§ **Exercise requirements**: Return the complete listing that follows, with each line reproduced exactly.

»»

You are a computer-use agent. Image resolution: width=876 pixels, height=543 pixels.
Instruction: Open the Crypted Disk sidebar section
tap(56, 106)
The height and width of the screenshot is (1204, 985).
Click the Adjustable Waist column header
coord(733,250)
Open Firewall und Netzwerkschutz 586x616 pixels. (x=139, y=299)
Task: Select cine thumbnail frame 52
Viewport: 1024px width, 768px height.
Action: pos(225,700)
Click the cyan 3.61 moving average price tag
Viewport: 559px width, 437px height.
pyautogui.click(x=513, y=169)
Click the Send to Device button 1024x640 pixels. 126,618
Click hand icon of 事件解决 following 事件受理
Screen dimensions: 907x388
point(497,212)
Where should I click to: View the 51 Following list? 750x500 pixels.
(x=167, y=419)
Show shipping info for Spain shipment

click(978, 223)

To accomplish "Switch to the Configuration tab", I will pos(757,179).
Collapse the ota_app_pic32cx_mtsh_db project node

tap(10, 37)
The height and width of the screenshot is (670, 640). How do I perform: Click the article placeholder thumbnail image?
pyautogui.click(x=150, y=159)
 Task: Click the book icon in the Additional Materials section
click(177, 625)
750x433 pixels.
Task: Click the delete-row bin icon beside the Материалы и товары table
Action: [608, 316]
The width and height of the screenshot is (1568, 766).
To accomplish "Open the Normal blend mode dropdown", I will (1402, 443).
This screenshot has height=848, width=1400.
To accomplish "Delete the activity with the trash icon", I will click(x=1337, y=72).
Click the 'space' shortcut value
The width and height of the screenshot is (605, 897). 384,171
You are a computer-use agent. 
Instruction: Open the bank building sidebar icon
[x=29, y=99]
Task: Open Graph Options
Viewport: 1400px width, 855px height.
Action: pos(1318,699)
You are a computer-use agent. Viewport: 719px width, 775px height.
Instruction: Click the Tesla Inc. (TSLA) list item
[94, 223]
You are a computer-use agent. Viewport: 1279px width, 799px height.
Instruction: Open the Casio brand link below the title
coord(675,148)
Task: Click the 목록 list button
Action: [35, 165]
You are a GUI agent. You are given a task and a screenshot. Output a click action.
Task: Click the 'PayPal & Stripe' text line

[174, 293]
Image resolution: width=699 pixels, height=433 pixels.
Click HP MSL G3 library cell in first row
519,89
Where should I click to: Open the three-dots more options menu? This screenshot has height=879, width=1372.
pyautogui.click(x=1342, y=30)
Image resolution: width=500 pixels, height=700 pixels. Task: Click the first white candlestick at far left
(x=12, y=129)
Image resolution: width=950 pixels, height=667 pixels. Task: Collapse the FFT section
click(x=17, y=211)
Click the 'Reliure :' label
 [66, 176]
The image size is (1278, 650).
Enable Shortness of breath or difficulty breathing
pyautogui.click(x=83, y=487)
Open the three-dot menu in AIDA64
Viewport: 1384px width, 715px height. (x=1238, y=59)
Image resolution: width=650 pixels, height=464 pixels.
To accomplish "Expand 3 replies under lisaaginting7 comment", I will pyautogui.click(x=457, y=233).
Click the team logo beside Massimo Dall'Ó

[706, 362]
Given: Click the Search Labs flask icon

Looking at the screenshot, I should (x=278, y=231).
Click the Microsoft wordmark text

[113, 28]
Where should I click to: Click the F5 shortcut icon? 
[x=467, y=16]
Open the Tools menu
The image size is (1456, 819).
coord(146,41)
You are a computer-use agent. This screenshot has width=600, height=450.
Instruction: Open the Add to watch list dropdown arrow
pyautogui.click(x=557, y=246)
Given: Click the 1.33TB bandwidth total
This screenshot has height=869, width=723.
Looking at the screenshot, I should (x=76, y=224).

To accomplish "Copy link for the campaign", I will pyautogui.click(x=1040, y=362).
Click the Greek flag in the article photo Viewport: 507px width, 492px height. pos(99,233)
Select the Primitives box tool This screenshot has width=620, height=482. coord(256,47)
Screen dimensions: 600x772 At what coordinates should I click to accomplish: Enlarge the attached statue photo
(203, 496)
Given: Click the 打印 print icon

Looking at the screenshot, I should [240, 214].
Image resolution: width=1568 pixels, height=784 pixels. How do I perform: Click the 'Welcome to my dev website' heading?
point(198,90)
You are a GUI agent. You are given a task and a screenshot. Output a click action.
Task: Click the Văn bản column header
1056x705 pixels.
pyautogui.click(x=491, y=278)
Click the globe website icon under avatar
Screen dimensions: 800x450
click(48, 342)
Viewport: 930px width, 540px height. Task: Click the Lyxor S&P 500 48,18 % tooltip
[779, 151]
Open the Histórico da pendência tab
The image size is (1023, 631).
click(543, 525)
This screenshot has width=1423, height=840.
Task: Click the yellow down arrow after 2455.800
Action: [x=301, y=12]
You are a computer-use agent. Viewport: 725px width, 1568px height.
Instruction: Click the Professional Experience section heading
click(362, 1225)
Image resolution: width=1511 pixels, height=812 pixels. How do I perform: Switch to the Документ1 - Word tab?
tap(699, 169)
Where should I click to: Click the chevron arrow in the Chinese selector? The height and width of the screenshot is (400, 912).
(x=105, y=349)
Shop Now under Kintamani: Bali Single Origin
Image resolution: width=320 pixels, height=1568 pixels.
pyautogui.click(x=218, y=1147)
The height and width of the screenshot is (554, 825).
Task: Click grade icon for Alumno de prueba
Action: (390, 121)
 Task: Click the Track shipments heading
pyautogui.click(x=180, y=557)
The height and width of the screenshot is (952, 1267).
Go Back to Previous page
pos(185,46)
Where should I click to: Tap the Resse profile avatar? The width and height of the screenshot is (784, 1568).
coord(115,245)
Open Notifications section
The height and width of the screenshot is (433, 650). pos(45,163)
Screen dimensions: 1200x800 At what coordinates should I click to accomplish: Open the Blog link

««

§ **Task result**:
You are a computer-use agent. Image resolution: width=876 pixels, height=543 pixels.
Instruction: Open the Crypted Disk sidebar section
tap(56, 106)
The height and width of the screenshot is (1204, 985).
Click the Adjustable Waist column header
coord(733,250)
Open Firewall und Netzwerkschutz 586x616 pixels. (x=139, y=299)
Task: Select cine thumbnail frame 52
Viewport: 1024px width, 768px height.
Action: pos(225,700)
Click the cyan 3.61 moving average price tag
Viewport: 559px width, 437px height.
pyautogui.click(x=513, y=169)
Click the Send to Device button 1024x640 pixels. 126,618
Click hand icon of 事件解决 following 事件受理
Screen dimensions: 907x388
point(497,212)
Where should I click to: View the 51 Following list? 750x500 pixels.
(x=167, y=419)
Show shipping info for Spain shipment

click(978, 223)

To accomplish "Switch to the Configuration tab", I will pos(757,179).
Collapse the ota_app_pic32cx_mtsh_db project node

tap(10, 37)
The height and width of the screenshot is (670, 640). How do I perform: Click the article placeholder thumbnail image?
pyautogui.click(x=150, y=159)
 Task: Click the book icon in the Additional Materials section
click(177, 625)
750x433 pixels.
Task: Click the delete-row bin icon beside the Материалы и товары table
Action: [608, 316]
The width and height of the screenshot is (1568, 766).
To accomplish "Open the Normal blend mode dropdown", I will (1402, 443).
This screenshot has height=848, width=1400.
To accomplish "Delete the activity with the trash icon", I will click(x=1337, y=72).
Click the 'space' shortcut value
The width and height of the screenshot is (605, 897). 384,171
You are a computer-use agent. 
Instruction: Open the bank building sidebar icon
[x=29, y=99]
Task: Open Graph Options
Viewport: 1400px width, 855px height.
Action: pos(1318,699)
You are a computer-use agent. Viewport: 719px width, 775px height.
Instruction: Click the Tesla Inc. (TSLA) list item
[94, 223]
You are a computer-use agent. Viewport: 1279px width, 799px height.
Instruction: Open the Casio brand link below the title
coord(675,148)
Task: Click the 목록 list button
Action: [35, 165]
You are a GUI agent. You are given a task and a screenshot. Output a click action.
Task: Click the 'PayPal & Stripe' text line

[174, 293]
Image resolution: width=699 pixels, height=433 pixels.
Click HP MSL G3 library cell in first row
519,89
Where should I click to: Open the three-dots more options menu? This screenshot has height=879, width=1372.
pyautogui.click(x=1342, y=30)
Image resolution: width=500 pixels, height=700 pixels. Task: Click the first white candlestick at far left
(x=12, y=129)
Image resolution: width=950 pixels, height=667 pixels. Task: Collapse the FFT section
click(x=17, y=211)
Click the 'Reliure :' label
 [66, 176]
The image size is (1278, 650).
Enable Shortness of breath or difficulty breathing
pyautogui.click(x=83, y=487)
Open the three-dot menu in AIDA64
Viewport: 1384px width, 715px height. (x=1238, y=59)
Image resolution: width=650 pixels, height=464 pixels.
To accomplish "Expand 3 replies under lisaaginting7 comment", I will pyautogui.click(x=457, y=233).
Click the team logo beside Massimo Dall'Ó

[706, 362]
Given: Click the Search Labs flask icon

Looking at the screenshot, I should (x=278, y=231).
Click the Microsoft wordmark text

[113, 28]
Where should I click to: Click the F5 shortcut icon? 
[x=467, y=16]
Open the Tools menu
The image size is (1456, 819).
coord(146,41)
You are a computer-use agent. This screenshot has width=600, height=450.
Instruction: Open the Add to watch list dropdown arrow
pyautogui.click(x=557, y=246)
Given: Click the 1.33TB bandwidth total
This screenshot has height=869, width=723.
Looking at the screenshot, I should (x=76, y=224).

To accomplish "Copy link for the campaign", I will pyautogui.click(x=1040, y=362).
Click the Greek flag in the article photo Viewport: 507px width, 492px height. pos(99,233)
Select the Primitives box tool This screenshot has width=620, height=482. coord(256,47)
Screen dimensions: 600x772 At what coordinates should I click to accomplish: Enlarge the attached statue photo
(203, 496)
Given: Click the 打印 print icon

Looking at the screenshot, I should [240, 214].
Image resolution: width=1568 pixels, height=784 pixels. How do I perform: Click the 'Welcome to my dev website' heading?
point(198,90)
You are a GUI agent. You are given a task and a screenshot. Output a click action.
Task: Click the Văn bản column header
1056x705 pixels.
pyautogui.click(x=491, y=278)
Click the globe website icon under avatar
Screen dimensions: 800x450
click(48, 342)
Viewport: 930px width, 540px height. Task: Click the Lyxor S&P 500 48,18 % tooltip
[779, 151]
Open the Histórico da pendência tab
The image size is (1023, 631).
click(543, 525)
This screenshot has width=1423, height=840.
Task: Click the yellow down arrow after 2455.800
Action: [x=301, y=12]
You are a computer-use agent. Viewport: 725px width, 1568px height.
Instruction: Click the Professional Experience section heading
click(362, 1225)
Image resolution: width=1511 pixels, height=812 pixels. How do I perform: Switch to the Документ1 - Word tab?
tap(699, 169)
Where should I click to: Click the chevron arrow in the Chinese selector? The height and width of the screenshot is (400, 912).
(x=105, y=349)
Shop Now under Kintamani: Bali Single Origin
Image resolution: width=320 pixels, height=1568 pixels.
pyautogui.click(x=218, y=1147)
The height and width of the screenshot is (554, 825).
Task: Click grade icon for Alumno de prueba
Action: (390, 121)
 Task: Click the Track shipments heading
pyautogui.click(x=180, y=557)
The height and width of the screenshot is (952, 1267).
Go Back to Previous page
pos(185,46)
Where should I click to: Tap the Resse profile avatar? The width and height of the screenshot is (784, 1568).
coord(115,245)
Open Notifications section
The height and width of the screenshot is (433, 650). pos(45,163)
Screen dimensions: 1200x800 At what coordinates should I click to accomplish: Open the Blog link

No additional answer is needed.